Denildiği gibi dünyadan nerede fasık gazeteci zümresi varsa onları hacca davet ediyor. Hatta Hristiyan olmalarına rağmen Lübnanlı Marunilere hediye hac vizeleri veriyor. Dolayısıyla Suudi Arabistan hiçbir kural tanımadan hac menasiki idaresini suiistimal ediyor. Bundan dolayı kutsal mekanların idaresinin yeniden gündeme getirilmesi büyük önlem arz ediyor. Bu elbette tahkiki kolay bir talep değil. Çekişmeyi de beraberinde getirecektir. Hiçbir şeyde anlaşamayan İslam dünyası burada da anlaşamayacaktır. Bu meyanda kutuplaşmalar olacaktır. Bununla birlikte artık geri dönülmez bir süreçteyiz; 'eski hal muhal ya yeni hal ya izmihlal' deyiminin çağrıştırdığı düzeye gelmiş durumdayız. Hacca kota konulduğu gibi yönetimine de kota getirilmeli. Her ülkenin temsilcilerinden oluşacak bir komite kutsal mekanları yönetmeli. İslam İşbirliği Örgütü misalindeki gibi turnike usulü münavebe de olabilir. Sırası gelen veya başkanlığa seçilen ülke o yıl Haremeyn idaresine başkanlık yapabilir. Mısırlı anayasa hukukçusu Abdürrezzâk Ahmed SENHÛRÎ gibilerin kolektif hilafet teklifinde olduğu gibi bu model önce Haremeyn havzasında işletilebilir. Aksi halde keyfilik had safhaya ulaşmıştır ve daha fazla tolere edilebilir düzeyi aşmıştır ve haccın kutsiyetine gölge düşürür hale gelmiştir. İslam'ın beşinci rüknü kötü idarenin tazyiki altındadır. Daha fazla göz yummak kabil değil.
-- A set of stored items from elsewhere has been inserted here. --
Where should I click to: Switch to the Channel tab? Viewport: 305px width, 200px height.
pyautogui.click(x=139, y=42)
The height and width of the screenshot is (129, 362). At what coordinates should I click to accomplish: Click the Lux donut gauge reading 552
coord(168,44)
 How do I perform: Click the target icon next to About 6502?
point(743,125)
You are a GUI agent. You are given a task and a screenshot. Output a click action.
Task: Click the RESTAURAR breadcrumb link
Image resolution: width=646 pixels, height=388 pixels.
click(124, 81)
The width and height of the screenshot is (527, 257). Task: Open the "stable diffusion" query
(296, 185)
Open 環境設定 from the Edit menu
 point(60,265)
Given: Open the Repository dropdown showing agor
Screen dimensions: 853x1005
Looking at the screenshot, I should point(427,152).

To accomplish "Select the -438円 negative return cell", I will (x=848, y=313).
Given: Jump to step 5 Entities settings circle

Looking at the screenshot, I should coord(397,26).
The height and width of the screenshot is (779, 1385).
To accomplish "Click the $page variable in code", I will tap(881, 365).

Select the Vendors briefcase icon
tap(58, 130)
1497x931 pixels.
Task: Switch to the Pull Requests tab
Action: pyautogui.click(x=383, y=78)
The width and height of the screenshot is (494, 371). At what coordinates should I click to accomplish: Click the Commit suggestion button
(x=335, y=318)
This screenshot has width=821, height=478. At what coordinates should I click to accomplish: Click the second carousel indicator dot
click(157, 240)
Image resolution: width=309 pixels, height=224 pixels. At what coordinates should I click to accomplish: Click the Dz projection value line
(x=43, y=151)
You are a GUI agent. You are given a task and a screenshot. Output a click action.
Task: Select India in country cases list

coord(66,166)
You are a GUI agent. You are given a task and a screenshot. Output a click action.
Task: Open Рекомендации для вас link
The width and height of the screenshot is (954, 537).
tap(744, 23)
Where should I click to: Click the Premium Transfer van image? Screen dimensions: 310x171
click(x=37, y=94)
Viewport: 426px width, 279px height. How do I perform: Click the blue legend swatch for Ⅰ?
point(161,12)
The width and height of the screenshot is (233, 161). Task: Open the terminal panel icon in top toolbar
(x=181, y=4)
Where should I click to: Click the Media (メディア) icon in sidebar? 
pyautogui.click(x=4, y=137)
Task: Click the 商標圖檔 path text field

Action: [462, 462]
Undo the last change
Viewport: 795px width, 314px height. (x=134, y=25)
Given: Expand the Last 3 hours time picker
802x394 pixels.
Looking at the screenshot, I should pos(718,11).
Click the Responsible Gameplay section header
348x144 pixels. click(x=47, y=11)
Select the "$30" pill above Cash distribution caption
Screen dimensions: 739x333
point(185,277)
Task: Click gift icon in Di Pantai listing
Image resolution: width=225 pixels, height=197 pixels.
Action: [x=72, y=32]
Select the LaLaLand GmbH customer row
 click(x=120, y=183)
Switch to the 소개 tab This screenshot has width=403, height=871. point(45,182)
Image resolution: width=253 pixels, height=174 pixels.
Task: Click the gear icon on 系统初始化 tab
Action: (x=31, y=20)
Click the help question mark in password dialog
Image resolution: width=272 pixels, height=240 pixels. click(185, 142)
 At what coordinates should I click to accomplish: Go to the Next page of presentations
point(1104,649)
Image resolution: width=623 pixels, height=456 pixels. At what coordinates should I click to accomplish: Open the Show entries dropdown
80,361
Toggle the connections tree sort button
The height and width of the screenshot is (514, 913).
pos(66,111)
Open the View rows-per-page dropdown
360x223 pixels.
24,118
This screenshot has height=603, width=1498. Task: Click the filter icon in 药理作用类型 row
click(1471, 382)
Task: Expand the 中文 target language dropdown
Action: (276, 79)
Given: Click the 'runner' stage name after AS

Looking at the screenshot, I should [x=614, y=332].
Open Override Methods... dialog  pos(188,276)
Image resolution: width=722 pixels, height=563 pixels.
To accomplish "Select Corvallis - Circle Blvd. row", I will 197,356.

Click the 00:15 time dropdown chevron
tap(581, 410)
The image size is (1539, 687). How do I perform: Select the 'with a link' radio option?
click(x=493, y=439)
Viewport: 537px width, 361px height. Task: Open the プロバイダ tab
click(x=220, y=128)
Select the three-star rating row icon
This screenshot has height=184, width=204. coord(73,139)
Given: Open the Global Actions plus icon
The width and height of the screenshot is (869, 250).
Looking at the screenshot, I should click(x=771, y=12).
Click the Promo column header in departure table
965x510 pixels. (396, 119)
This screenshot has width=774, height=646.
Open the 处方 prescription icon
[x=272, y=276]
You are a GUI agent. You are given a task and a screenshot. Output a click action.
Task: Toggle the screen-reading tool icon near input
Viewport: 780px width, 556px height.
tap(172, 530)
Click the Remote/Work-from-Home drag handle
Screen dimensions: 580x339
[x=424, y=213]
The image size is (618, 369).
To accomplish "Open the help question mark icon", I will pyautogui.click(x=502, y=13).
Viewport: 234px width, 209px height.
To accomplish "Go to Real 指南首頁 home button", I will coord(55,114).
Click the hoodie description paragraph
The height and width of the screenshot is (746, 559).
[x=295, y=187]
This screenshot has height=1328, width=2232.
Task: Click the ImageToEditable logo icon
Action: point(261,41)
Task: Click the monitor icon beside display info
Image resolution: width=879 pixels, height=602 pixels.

Hac idaresinin yeniden gündeme getirilmesinin temel nedenlerinden birisi 1440 hicri yılı hac mevsiminde Haremeyn'in yoğun yağmur ve sel altında mezbelelik haline gelmesi ve altyapı yokluğunun belirgin bir şekilde ortaya çıkmasıdır. Elbette iklim değişikliklerinin de bunda payı var. Bununla birlikte Suudi Arabistan onca gelirine rağmen bölgeye veya Haremeyn'e gerekli yatırımı yapmamış ve altyapısını yenilememiştir. Konu sağanak yağmurlarla birlikte yeniden gündemle gelmiştir. Dolayısıyla NEOM gibi hayali veya eğlendirici projeler yerine himmetini Haremeyn'e hasretmelidir. Ya da yapmıyorsa ve yapmak istemiyorsa el çekmeli ve ümmete geri devretmelidir. Yani kendi haline bırakmalıdır.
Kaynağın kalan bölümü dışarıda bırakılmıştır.